Search the records for the string "next", then copy each line that has it.

BEGIN Record extracts

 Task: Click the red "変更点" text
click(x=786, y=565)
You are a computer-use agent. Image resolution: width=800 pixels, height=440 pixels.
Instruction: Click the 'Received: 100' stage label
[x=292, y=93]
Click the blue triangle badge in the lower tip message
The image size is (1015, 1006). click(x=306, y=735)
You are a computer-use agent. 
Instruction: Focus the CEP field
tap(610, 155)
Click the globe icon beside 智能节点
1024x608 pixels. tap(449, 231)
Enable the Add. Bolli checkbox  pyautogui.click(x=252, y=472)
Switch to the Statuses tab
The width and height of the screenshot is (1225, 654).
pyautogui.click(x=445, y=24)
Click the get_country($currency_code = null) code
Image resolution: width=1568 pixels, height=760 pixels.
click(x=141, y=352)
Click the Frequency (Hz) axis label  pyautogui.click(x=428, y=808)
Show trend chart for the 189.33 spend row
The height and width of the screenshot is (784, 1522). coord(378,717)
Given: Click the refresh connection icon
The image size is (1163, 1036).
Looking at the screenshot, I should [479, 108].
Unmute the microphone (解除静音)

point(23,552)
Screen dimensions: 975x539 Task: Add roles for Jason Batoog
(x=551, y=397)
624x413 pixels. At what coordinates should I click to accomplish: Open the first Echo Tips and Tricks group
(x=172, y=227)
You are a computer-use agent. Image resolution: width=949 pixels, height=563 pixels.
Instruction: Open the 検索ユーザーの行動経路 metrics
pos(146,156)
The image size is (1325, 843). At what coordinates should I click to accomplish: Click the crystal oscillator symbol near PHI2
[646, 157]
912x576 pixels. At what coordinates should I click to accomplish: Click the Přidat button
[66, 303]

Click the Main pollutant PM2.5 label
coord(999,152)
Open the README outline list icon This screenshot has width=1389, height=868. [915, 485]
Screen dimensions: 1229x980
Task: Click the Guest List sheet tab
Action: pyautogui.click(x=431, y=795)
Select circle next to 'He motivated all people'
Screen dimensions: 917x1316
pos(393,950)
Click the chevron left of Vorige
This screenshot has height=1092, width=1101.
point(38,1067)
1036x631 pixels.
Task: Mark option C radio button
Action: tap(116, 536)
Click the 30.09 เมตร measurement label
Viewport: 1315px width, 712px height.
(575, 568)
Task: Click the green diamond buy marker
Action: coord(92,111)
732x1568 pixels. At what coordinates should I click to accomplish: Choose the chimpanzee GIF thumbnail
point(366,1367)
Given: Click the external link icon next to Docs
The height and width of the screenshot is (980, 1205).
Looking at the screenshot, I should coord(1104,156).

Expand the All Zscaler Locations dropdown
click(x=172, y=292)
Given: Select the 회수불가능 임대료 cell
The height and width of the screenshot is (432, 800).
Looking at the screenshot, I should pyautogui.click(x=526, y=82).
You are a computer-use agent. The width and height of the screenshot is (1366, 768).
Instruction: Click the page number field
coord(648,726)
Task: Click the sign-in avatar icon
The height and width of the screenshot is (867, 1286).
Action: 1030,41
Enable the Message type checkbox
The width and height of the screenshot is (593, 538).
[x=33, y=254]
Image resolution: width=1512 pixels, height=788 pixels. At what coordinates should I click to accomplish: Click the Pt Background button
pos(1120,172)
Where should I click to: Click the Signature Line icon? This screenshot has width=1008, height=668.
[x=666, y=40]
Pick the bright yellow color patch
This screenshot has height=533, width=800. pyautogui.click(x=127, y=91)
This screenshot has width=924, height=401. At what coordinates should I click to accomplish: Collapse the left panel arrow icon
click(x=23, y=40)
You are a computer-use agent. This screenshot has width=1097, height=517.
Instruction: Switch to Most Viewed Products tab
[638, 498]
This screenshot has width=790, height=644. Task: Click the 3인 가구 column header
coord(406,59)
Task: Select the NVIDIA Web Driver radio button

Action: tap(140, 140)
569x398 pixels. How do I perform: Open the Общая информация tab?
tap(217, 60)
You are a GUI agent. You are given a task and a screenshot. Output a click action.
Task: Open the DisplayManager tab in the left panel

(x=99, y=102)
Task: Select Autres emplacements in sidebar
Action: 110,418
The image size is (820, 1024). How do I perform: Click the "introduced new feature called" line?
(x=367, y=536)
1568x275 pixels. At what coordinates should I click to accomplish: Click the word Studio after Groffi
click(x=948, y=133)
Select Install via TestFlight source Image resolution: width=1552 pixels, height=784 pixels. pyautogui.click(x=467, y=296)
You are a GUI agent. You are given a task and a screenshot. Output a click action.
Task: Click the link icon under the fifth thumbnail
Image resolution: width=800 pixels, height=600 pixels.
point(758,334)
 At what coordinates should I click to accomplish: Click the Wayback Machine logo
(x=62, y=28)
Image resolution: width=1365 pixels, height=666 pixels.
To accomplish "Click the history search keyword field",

END Record extracts

### Solution to the problem
Select circle next to 'He motivated all people'
Given: Click the external link icon next to Docs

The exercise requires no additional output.